Rumsfeld praised Secretary of State Condoleezza Rice's proposal to direct more resources toward these kinds of information and cultural outreaches to Iran. "Personally, I think she deserves support in those efforts," Rumsfeld said, noting the plan that was announced only this week, already is drawing opposition in Congress. But, he said, "we need to do all we can to attract supporters to our effort, to correct the lies being told which so damage our country."
To and fro
During a spirited question-and-answer period, Rumsfeld grappled with a variety of topics in exchanges that verged, occasionally, on heated. Andrea Mitchell, NBC News chief foreign correspondent, asked Rumsfeld's opinion of the recommendations of an independent report by UN Human Rights Commission staffers this week suggesting the United States should shut down the detention facilities in Cuba.

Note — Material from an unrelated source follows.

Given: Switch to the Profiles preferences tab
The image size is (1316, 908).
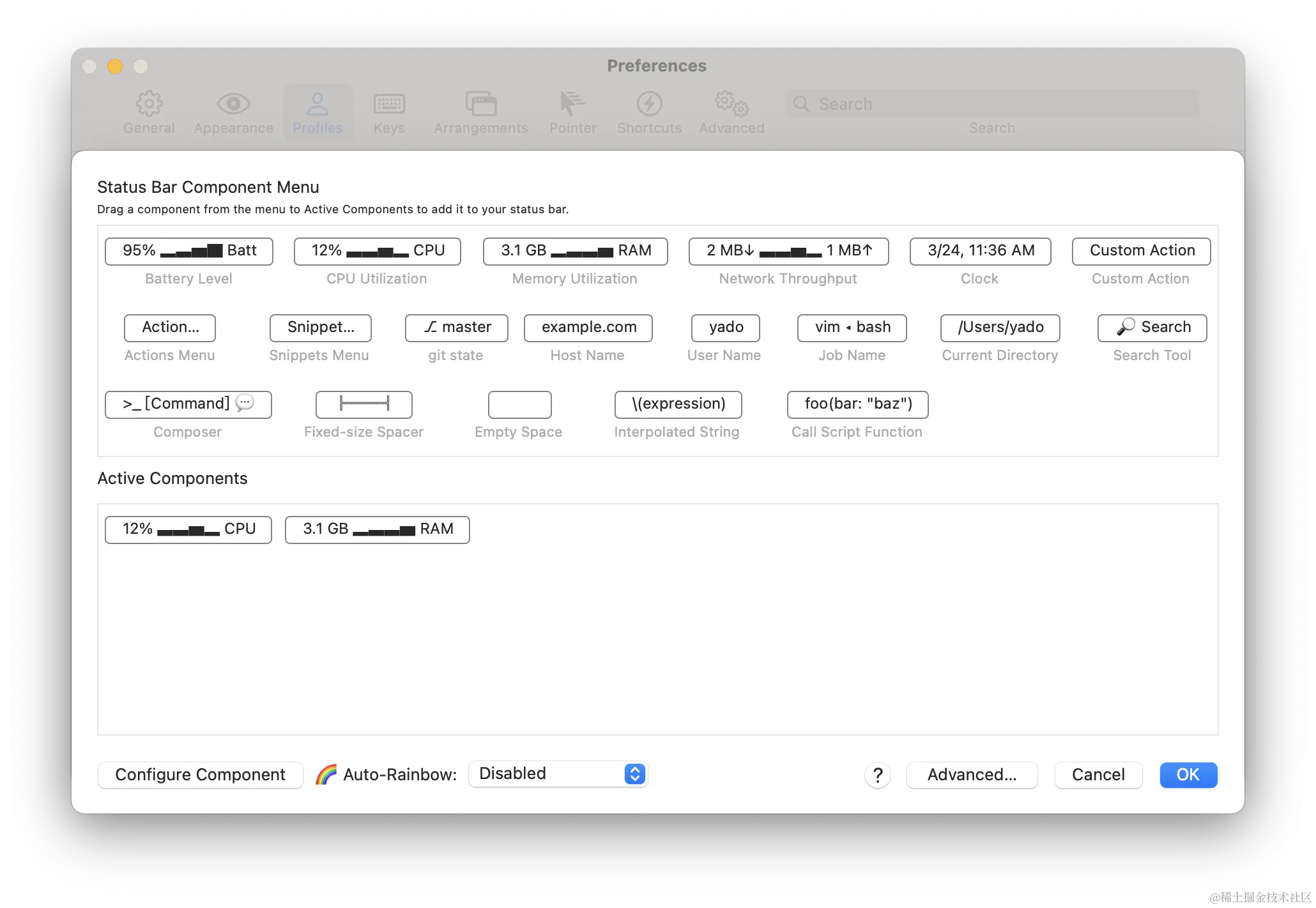Looking at the screenshot, I should coord(318,112).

Rumsfeld forcefully defended the facility, noting the UN staffers failed to visit the facility after learning they would not be able to interview prisoners—access Rumsfeld says is reserved for the International Committee of the Red Cross, defense attorneys, and diplomatic visitors. The secretary deflected two further questions on that issue, one from Human Rights Watch's Associate Director Carroll Bogert, insisting inmate claims of abuse are largely fabricated and that "any single example of abuse that has ever been cited has been investigated" and properly adjudicated.

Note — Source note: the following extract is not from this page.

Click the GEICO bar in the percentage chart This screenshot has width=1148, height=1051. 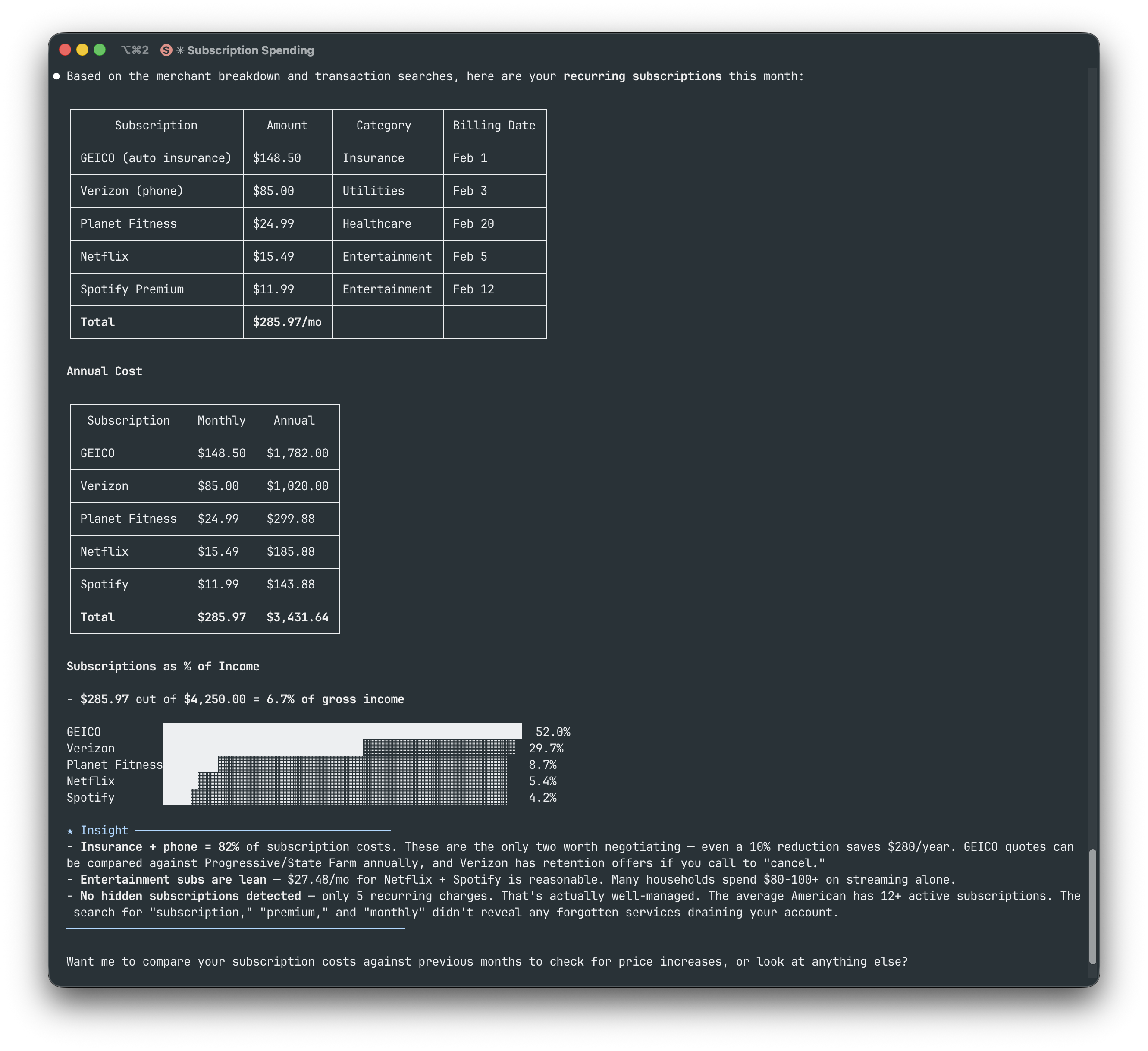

Ted Sorensen, former chief counsel to President Kennedy, asked Rumsfeld whether America's image problems abroad might be related to Bush administration policies rather than the absence of an Internet-age media relations strategy. The Secretary said "policies and communication are both terribly important," then went on to defend current policy with this caveat: "We must have the cooperation of other countries. Therefore, we have to figure out how we do that...That may require some adjustments."
Rumsfeld was asked about military spending priorities—outlined in the Quadrennial Defense Review released earlier this month—by John Brademas, president emeritus of New York University. Brademas cited criticism about the continued pursuit of expensive conventional weapons systems—fighter aircraft, warships, and missile defense shields—at the expense of counterterrorism programs.
Rumsfeld said he felt the mix was just right and denied the plan was unaffordable.
"I do not believe we've reached the end of history," Rumsfeld said, adding that there is no need to cut any major weapons programs. "We're shifting our weight, shifting our balance, shifting our emphasis," he said, rather than jettisoning one approach in favor of another.